In risk analysis people tend to prefer bounded distributions because, they argue, all real-world phenomena are bounded. But it is often difficult to know exactly where the bounds should be, so it easy to get them wrong, and often there is no meaningful way of saying what they should be anyway. For example, if the height of the tallest human who has ever lived is $$h \, \textrm{cm}$$ then can you really say that it is impossible for someone ever to grow as tall as $$(h + 1)\textrm{cm}$$? If not, should you take $$(h + 1)$$ as the upper bound? And if not that, should it be $$(h + 2)$$ and so on ad-infinitum?

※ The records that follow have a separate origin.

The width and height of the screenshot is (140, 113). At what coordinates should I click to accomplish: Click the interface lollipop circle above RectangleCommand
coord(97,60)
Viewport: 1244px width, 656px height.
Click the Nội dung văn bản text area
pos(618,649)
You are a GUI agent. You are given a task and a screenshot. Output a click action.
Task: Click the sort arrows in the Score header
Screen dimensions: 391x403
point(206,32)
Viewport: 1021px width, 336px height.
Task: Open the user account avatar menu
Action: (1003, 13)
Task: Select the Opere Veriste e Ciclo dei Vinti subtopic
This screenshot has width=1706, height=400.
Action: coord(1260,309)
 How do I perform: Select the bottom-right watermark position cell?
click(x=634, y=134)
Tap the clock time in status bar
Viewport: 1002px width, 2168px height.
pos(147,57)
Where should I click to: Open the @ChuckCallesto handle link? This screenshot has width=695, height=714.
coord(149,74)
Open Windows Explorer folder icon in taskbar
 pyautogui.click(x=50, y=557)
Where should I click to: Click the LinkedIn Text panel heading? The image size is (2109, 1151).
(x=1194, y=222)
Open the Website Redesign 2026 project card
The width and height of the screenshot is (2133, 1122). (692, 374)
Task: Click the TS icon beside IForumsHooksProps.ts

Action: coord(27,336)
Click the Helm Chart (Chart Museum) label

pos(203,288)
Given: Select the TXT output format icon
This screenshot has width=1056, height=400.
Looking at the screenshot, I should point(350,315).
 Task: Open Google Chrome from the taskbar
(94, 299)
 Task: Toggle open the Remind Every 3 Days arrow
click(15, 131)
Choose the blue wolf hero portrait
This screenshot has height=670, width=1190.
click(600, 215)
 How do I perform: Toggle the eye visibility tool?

Many real phenomena actually do conform to unbounded distributions, with apparent boundedness resulting from the low probability of values far from the mean rather than an actual hard upper or lower bound. For example, although the normal distribution extends to infinity in both directions, its probability density becomes very small very fast as you move away from the mean in either direction. The probability of a normal random variable turning out greater than six standard deviations from the mean is smaller than the probability of winning the EuroMillions jackpot. This means that using it in a risk simulation almost certainly won’t produce a value that far from the mean unless you use $$10^{10}$$ or more iterations. In fact, the real problem with the normal is that it tails off too fast and in many cases actually underestimates the risk of values far from the mean.

Fortunately, the maximum entropy method can easily handle unbounded situations. A useful one for risk analysis is obtained by maximising the entropy subject to the constraints that $$X$$ has a specified lower bound $$x_0$$ and mean $$\mu$$, but no upper bound. This turns out to be the exponential distribution:

$$$$f_X(x) = \begin{cases} \lambda e^{-\lambda (x – x_0)} & x \geqslant 0 \\ 0 & \textrm{otherwise} \end{cases}$$$$

This turns ‘three point estimation’ into ‘two point estimation’. If $$x_0 = 0$$ it can be used for variables that cannot be negative, which is often the case with the costs of things, though not always, as sometimes someone might pay you to take an item off their hands.

There are lots of other maximum entropy distributions that you can use corresponding to various constraints, but it would be deviating too much from the purpose of this article to go into these, as well as making it massively longer, so this is probably a good place to stop.

So, in conclusion, after all this you may be wondering exactly what the triangular distribution is useful for. So am I.

If you have been, thanks for reading!